Insert de cheminée et décennale : revirement de la jurisprudence
Insert de cheminée : l’adjonction d’un élément d’équipement dissociable sur un existant n’est plus éligible aux garanties légales de responsabilité (3ème Civ, 21 mars 2024, n° 22-18.694).
Depuis des décisions de 2017 (3ème Civ, 15 juin 2017, n° 16-19.640 ; 3ème Civ, 14 septembre 2017, n° 16-17.323), la Cour de Cassation jugeait que les désordres affectant des éléments d’équipement, dissociables ou non, d’origine ou installés sur existant, tels qu’un insert de cheminée, relevaient de la responsabilité décennale s’ils rendaient l’ouvrage dans son ensemble impropre à sa destination.
Aux termes de cet arrêt du 21 mars 2024, la Haute Juridiction effectue un revirement spectaculaire moins de sept ans plus tard.
Dans cette affaire, un couple avait confié à une entreprise l’installation d’un insert dans la cheminée de leur maison.
Un incendie était survenu un an plus tard, détruisant l’intégralité de la maison.

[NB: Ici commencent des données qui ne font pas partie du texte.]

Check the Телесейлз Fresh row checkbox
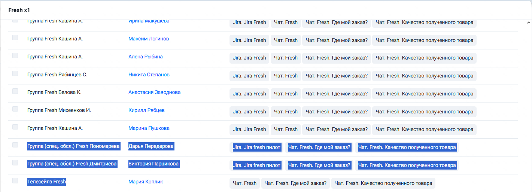 (15, 180)
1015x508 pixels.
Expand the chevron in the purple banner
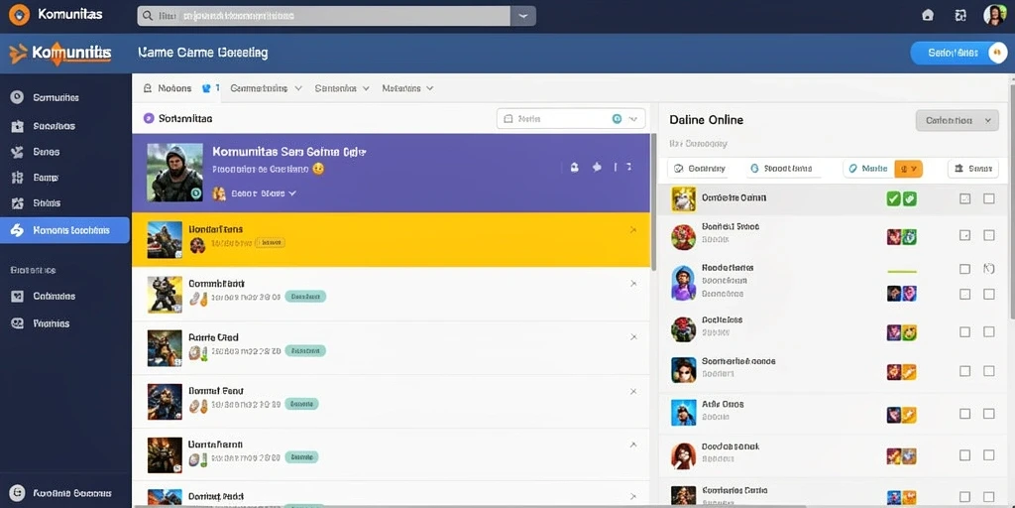click(292, 193)
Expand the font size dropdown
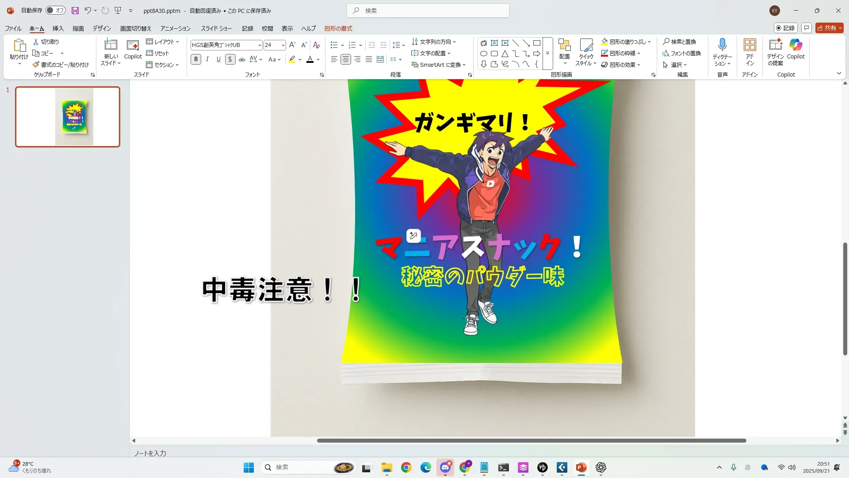 pos(283,45)
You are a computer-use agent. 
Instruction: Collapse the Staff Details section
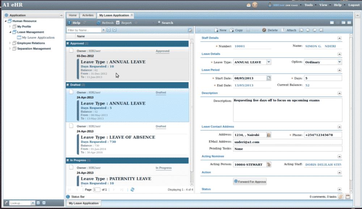[339, 38]
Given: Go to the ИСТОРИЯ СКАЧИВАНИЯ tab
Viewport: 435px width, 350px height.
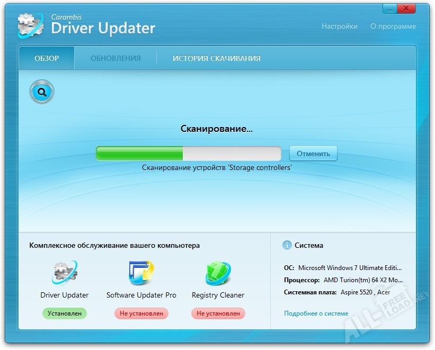Looking at the screenshot, I should (216, 58).
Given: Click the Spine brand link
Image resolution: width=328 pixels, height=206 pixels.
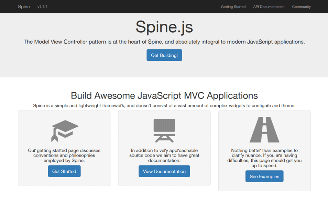Looking at the screenshot, I should (x=24, y=7).
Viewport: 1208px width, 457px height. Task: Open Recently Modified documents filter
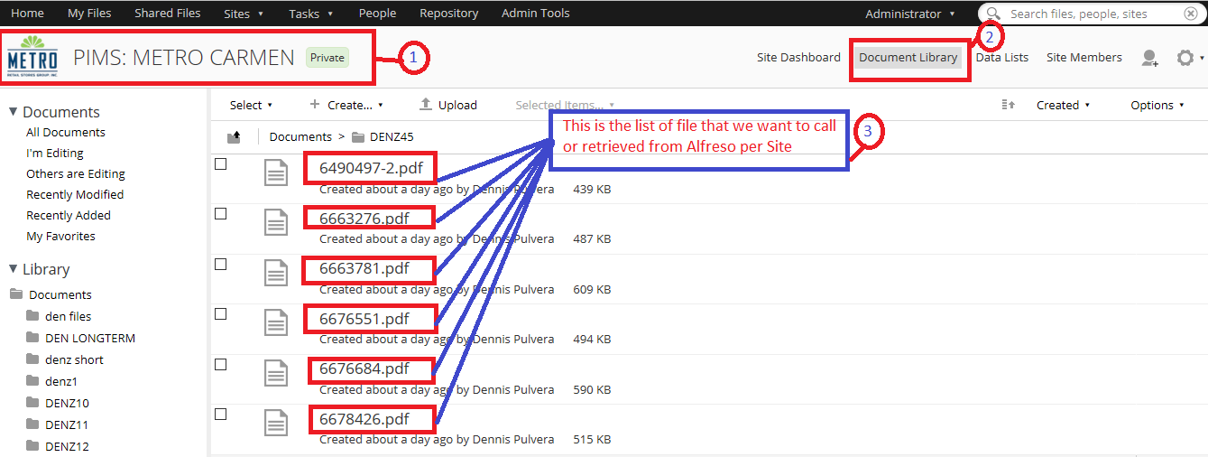pyautogui.click(x=75, y=194)
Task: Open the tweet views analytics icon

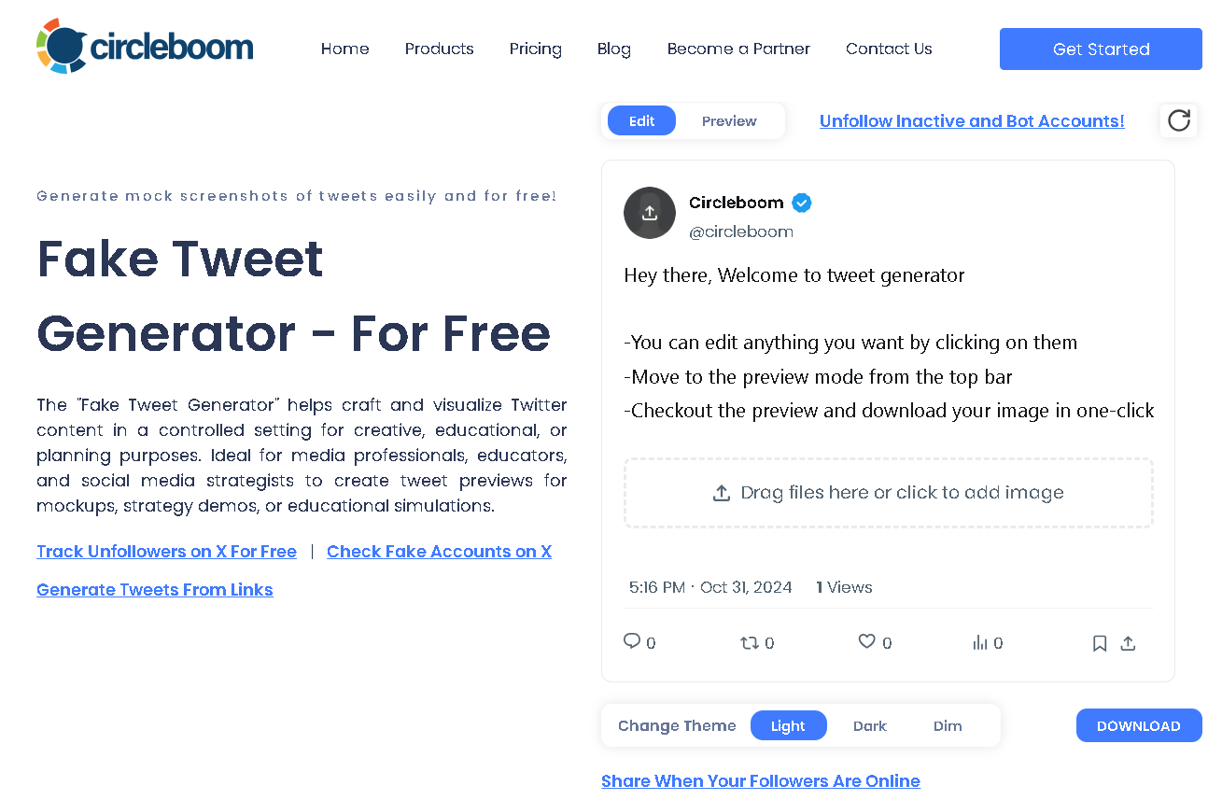Action: click(981, 642)
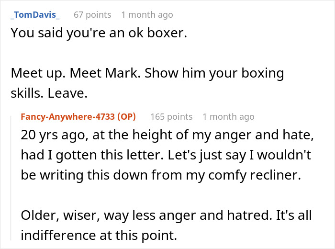Click the text "skills. Leave."
This screenshot has width=335, height=249.
[x=49, y=94]
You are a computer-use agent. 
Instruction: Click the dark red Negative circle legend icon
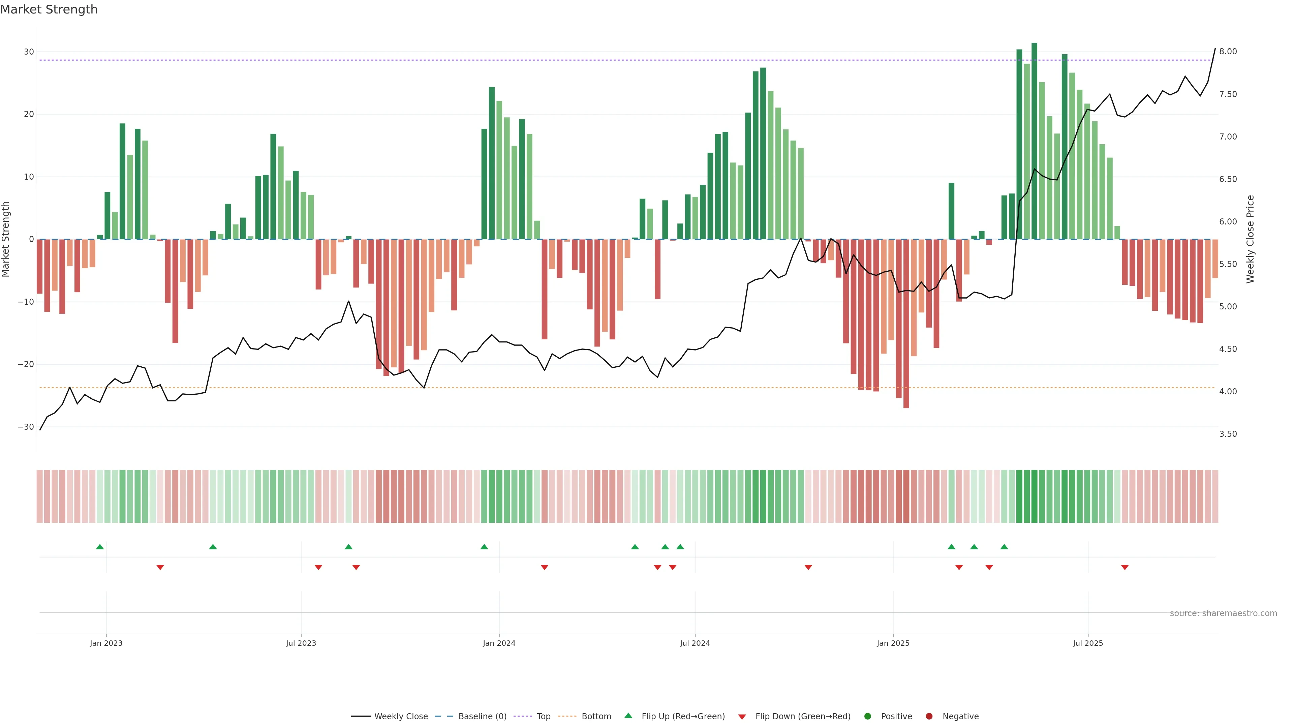click(x=929, y=716)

Le couple a alors assigné l’entreprise et son assureur en indemnisation.
Les Juges d’Appel avaient prononcé la condamnation de l’assureur in solidum avec son assuré, sur le fondement de la responsabilité civile décennale. Cette affaire donne l’occasion à la Cour de Cassation de revenir sur sa jurisprudence.
Lors de la publication de son arrêt de 2017, la Cour de Cassation avait incité les constructeurs à souscrire l’assurance obligatoire, même pour la simple installation d’un élément d’équipement dissociable.
Elle visait, comme elle l’explique dans cet arrêt de 2024, à assurer une meilleure protection des maîtres d’ouvrage, tout en simplifiant l’état du droit en ne distinguant plus selon que l’élément d’équipement était d’origine ou seulement adjoint à l’existant, lorsque les dommages l’affectant rendaient l’ouvrage en lui-même impropre à sa destination.
La Cour de Cassation admet toutefois que ces objectifs n’ont pas été atteints : il s’est avéré, après consultation des acteurs du secteur, que les installateurs ne souscrivaient pas plus qu’auparavant l’assurance obligatoire des constructeurs, étant pour beaucoup certainement dans l’ignorance de la jurisprudence de 2017.
Les maîtres de l’ouvrage n’étaient donc pas mieux protégés, et se retrouvaient souvent face à un installateur d’insert non assuré en RCD.
De surcroît, la Cour avait, par d’autres arrêts, complexifié sa règle de 2017 en estimant que les désordres affectant un élément d’équipement adjoint à l’existant et rendant l’ouvrage impropre à sa destination ne relevaient de la RCD des constructeurs que lorsqu’ils trouvaient leur siège dans un élément d’équipement destiné à fonctionner (3ème Civ, 13 juillet 2022, n° 19-20.231).
L’objectif de simplification n’était donc pas non plus atteint.
En exposant toutes ces raisons, la Cour de Cassation justifie avec beaucoup de pédagogie et d’humilité son revirement et sa renonciation à sa précédente jurisprudence.
Elle considère désormais que si les éléments d’équipements installés en remplacement ou par adjonction sur un ouvrage existant ne constituent pas par eux-mêmes un ouvrage, ils ne relèvent ni de la garantie décennale, ni de la garantie biennale de bon fonctionnement, quel que soit le degré de gravité des désordres.
Ils relèvent en revanche de la responsabilité contractuelle de droit commun, non soumise à l’assurance obligatoire des constructeurs. Il s’agit donc d’une responsabilité pour faute prouvée, dont le délai d’action est de cinq ans à compter du jour où le titulaire du droit a connu ou aurait dû connaître les faits lui permettant de l’exercer.
Cette jurisprudence majeure est applicable à toutes les instances en cours.